Prediction of minimum achievable NOx levels for fuel-staged combustors

Abstract

While lean-premixed (LPM) combustors are used widely in combined cycle power plants, their NOx emissions rise drastically at the high firing temperatures required for increased combined cycle efficiencies, e.g., >60 ppm at 1975 K, the target for 65% thermal efficiency. The axially staged combustor architecture is a promising approach to increase temperature without a thermal NOx penalty. A chemical reactor network model in a design optimization framework is used to investigate the minimum theoretical NOx achievable by a high-pressure, staged combustor under CO emission constraints, as well as the corresponding optimum configuration, e.g., fuel splits and post-secondary injection residence times. Under ideal conditions, minimum NOx favors the most fuel-lean main burner that can autoignite the secondary stage, and the shortest secondary stage residence time that allows sufficient oxidation to achieve the CO constraint.

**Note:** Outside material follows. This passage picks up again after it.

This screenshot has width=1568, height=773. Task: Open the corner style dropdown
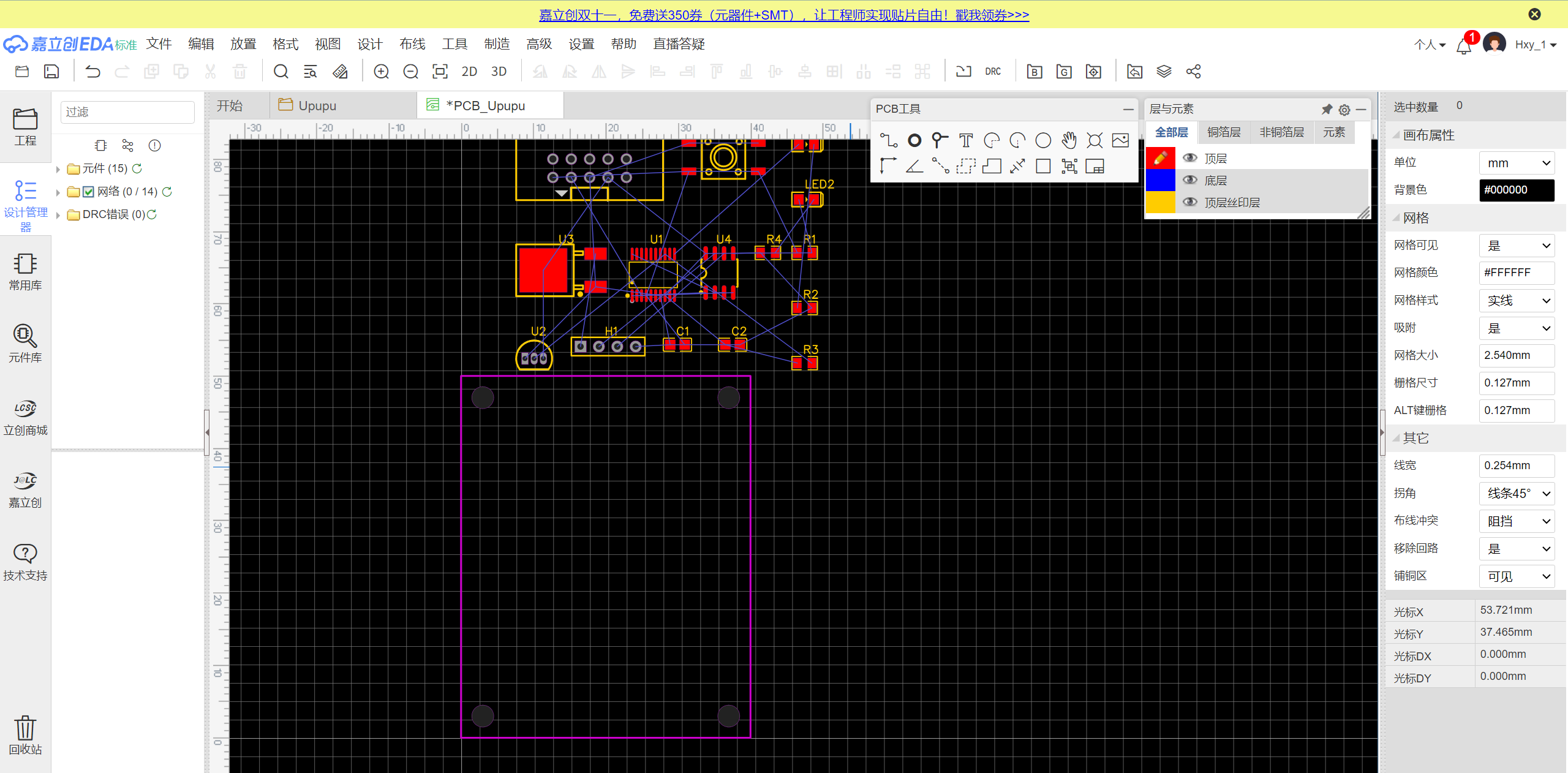[x=1517, y=493]
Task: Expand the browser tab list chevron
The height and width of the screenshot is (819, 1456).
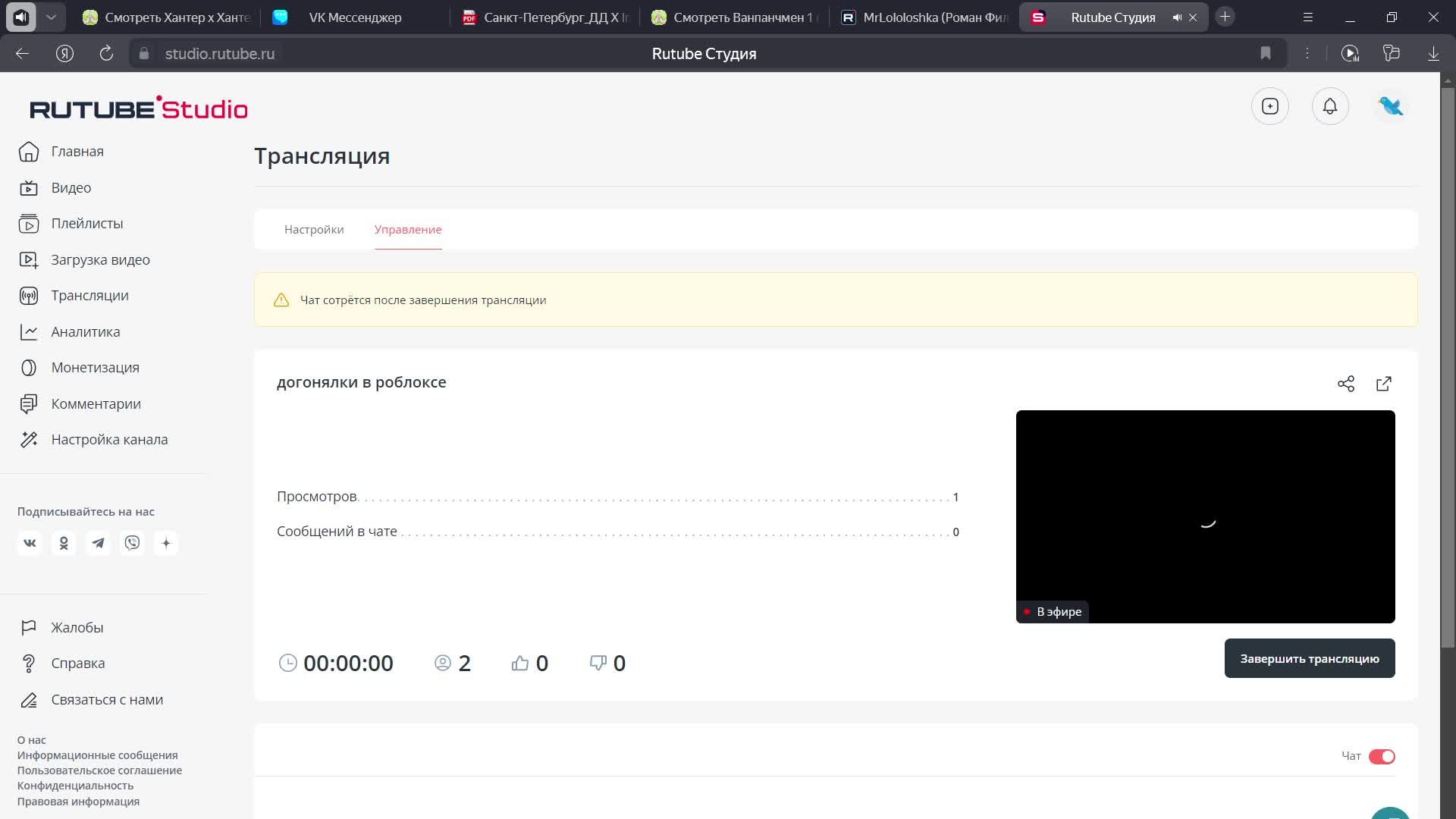Action: pyautogui.click(x=51, y=17)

Compared to the theoretical minimum emissions of standard LPM approaches, the staged combustor architecture is capable of achieving dramatically lower NOx levels, e.g., ∼1 ppm corrected to 15% excess oxygen at 1975 K, with greater relative NOx reductions as firing temperature increases. In fact, the minimum NOx levels are relatively insensitive to combustor firing temperature and overall residence time. As an added advantage, the main LPM burner can be optimized for a single operating condition. The results also demonstrate that the low NOx entitlement levels achievable for single-point designs are also valid for a fixed architecture, staged combustor required to operate over a range of firing temperatures.